:: YOUR OBJECTIVE ::
Can you copy the listing below word for word, from its opening line through the line containing "The height and width of the screenshot is (798, 1512).", including both of those lines?

:: RECORD EXCERPTS ::
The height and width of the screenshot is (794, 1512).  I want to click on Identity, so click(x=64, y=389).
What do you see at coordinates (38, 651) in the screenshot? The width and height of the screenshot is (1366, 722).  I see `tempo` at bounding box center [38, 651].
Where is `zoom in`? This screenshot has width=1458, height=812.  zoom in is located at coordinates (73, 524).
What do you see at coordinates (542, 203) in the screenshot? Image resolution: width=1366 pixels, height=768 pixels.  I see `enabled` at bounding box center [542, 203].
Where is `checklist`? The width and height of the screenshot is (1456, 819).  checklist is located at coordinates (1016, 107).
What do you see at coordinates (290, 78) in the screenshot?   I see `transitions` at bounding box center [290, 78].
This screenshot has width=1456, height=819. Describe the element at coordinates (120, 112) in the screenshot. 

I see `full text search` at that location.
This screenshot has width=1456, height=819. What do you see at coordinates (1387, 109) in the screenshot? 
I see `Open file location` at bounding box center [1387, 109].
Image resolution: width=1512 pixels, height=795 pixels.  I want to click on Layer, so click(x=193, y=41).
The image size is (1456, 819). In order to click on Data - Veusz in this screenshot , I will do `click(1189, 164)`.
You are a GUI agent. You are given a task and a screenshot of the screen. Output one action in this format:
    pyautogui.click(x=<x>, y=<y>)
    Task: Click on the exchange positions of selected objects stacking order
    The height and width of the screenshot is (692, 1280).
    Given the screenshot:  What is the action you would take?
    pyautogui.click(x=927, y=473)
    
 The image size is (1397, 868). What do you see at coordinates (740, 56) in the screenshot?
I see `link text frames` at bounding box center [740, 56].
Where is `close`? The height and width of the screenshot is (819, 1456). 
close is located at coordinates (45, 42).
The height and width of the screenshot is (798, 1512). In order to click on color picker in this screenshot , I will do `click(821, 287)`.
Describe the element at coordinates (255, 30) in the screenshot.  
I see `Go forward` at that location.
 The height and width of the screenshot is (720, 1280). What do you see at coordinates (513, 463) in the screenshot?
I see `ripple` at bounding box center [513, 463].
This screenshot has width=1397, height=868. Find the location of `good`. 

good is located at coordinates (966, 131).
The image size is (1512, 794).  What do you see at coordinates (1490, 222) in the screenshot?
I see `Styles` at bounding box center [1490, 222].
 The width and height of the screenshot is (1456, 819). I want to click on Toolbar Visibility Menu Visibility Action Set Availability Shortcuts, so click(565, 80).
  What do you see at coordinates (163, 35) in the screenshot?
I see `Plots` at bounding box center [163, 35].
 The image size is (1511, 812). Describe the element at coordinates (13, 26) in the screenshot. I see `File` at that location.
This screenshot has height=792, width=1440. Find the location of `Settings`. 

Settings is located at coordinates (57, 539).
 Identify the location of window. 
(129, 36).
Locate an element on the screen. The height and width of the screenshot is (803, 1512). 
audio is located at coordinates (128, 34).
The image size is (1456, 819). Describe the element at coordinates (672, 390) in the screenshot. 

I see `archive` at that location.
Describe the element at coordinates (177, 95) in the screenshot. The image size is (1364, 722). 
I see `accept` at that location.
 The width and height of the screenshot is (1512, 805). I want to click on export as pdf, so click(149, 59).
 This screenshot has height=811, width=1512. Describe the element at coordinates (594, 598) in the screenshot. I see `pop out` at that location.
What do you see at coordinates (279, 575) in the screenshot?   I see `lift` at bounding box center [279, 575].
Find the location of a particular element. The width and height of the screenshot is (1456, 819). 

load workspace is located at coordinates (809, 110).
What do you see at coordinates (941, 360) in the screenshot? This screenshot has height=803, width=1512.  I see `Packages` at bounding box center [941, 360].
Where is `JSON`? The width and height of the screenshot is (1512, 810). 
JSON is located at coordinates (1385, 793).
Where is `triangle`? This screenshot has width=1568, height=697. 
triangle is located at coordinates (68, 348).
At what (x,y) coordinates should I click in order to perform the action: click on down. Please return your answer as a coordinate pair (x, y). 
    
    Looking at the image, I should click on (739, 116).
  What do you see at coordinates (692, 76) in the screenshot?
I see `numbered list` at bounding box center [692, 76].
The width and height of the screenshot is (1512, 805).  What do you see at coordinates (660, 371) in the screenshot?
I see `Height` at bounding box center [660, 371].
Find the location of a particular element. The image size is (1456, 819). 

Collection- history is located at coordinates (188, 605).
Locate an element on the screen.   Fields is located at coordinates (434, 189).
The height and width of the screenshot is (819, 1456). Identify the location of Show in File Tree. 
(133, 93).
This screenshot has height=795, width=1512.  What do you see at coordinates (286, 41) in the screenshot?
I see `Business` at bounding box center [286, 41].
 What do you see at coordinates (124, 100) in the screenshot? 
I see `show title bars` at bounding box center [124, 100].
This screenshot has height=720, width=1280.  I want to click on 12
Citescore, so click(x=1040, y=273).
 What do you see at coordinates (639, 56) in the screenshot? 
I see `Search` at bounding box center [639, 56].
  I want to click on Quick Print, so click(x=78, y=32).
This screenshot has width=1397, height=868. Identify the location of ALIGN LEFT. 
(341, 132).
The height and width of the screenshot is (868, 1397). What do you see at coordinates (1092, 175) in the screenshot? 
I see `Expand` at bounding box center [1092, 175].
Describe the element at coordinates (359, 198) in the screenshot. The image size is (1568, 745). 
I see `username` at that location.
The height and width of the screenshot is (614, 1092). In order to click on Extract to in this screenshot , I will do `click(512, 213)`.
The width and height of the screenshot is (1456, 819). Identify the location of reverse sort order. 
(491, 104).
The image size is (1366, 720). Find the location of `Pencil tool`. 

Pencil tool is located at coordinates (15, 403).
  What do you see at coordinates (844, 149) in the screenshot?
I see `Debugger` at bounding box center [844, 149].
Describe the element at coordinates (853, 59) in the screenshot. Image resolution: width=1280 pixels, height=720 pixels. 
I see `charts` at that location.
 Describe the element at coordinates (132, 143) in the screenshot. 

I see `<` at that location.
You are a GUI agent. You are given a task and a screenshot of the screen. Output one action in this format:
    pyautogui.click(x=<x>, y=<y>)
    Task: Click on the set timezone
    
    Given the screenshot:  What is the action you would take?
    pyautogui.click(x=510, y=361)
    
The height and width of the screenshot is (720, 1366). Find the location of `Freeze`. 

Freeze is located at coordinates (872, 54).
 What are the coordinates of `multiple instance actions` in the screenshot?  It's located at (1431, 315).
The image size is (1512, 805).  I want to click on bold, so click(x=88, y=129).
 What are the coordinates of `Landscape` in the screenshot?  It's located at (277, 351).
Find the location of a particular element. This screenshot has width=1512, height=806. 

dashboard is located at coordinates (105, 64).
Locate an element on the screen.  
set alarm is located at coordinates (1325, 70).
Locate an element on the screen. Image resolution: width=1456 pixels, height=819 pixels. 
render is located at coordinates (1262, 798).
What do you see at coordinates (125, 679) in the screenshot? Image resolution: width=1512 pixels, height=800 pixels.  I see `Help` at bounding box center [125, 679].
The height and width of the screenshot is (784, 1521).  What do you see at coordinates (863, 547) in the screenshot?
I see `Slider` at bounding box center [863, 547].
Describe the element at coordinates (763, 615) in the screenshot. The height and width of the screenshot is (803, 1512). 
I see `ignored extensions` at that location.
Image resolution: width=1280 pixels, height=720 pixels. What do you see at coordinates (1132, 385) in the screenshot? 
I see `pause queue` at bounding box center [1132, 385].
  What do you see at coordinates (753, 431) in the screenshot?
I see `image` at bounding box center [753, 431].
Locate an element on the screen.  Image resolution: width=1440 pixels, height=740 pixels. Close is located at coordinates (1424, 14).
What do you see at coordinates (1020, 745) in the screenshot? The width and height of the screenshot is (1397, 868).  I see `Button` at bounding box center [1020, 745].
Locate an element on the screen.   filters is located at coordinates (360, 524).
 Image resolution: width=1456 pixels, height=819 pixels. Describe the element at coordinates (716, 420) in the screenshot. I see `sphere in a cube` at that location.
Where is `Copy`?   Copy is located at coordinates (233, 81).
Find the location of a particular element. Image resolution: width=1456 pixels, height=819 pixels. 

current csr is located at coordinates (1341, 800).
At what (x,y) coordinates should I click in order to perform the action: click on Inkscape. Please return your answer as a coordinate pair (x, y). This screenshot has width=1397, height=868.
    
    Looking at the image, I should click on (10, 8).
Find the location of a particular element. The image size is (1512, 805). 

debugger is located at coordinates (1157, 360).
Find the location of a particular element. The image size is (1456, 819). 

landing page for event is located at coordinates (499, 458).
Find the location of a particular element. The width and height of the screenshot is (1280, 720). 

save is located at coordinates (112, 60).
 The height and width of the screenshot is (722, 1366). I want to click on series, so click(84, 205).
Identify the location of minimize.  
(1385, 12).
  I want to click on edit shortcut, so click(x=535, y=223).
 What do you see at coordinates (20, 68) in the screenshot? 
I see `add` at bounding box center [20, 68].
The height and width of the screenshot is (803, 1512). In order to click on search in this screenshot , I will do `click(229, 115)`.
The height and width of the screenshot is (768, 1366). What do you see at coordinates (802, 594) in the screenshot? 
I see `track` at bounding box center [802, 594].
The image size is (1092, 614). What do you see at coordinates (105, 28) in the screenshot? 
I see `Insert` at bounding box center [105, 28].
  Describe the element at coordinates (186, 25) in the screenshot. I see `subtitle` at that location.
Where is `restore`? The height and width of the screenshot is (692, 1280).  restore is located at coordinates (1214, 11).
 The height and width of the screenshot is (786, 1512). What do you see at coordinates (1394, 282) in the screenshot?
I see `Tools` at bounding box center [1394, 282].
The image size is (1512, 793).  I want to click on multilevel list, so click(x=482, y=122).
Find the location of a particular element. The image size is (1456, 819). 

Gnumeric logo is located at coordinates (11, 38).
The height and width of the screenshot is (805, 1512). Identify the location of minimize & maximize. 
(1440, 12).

:: FINISHED EXERCISE ::
The height and width of the screenshot is (794, 1512).  I want to click on Identity, so click(x=64, y=389).
What do you see at coordinates (38, 651) in the screenshot? The width and height of the screenshot is (1366, 722).  I see `tempo` at bounding box center [38, 651].
Where is `zoom in`? This screenshot has width=1458, height=812.  zoom in is located at coordinates (73, 524).
What do you see at coordinates (542, 203) in the screenshot? Image resolution: width=1366 pixels, height=768 pixels.  I see `enabled` at bounding box center [542, 203].
Where is `checklist`? The width and height of the screenshot is (1456, 819).  checklist is located at coordinates (1016, 107).
What do you see at coordinates (290, 78) in the screenshot?   I see `transitions` at bounding box center [290, 78].
This screenshot has width=1456, height=819. Describe the element at coordinates (120, 112) in the screenshot. 

I see `full text search` at that location.
This screenshot has width=1456, height=819. What do you see at coordinates (1387, 109) in the screenshot? 
I see `Open file location` at bounding box center [1387, 109].
Image resolution: width=1512 pixels, height=795 pixels.  I want to click on Layer, so click(x=193, y=41).
The image size is (1456, 819). In order to click on Data - Veusz in this screenshot , I will do `click(1189, 164)`.
You are a GUI agent. You are given a task and a screenshot of the screen. Output one action in this format:
    pyautogui.click(x=<x>, y=<y>)
    Task: Click on the exchange positions of selected objects stacking order
    The height and width of the screenshot is (692, 1280).
    Given the screenshot:  What is the action you would take?
    pyautogui.click(x=927, y=473)
    
 The image size is (1397, 868). What do you see at coordinates (740, 56) in the screenshot?
I see `link text frames` at bounding box center [740, 56].
Where is `close`? The height and width of the screenshot is (819, 1456). 
close is located at coordinates (45, 42).
The height and width of the screenshot is (798, 1512). In order to click on color picker in this screenshot , I will do `click(821, 287)`.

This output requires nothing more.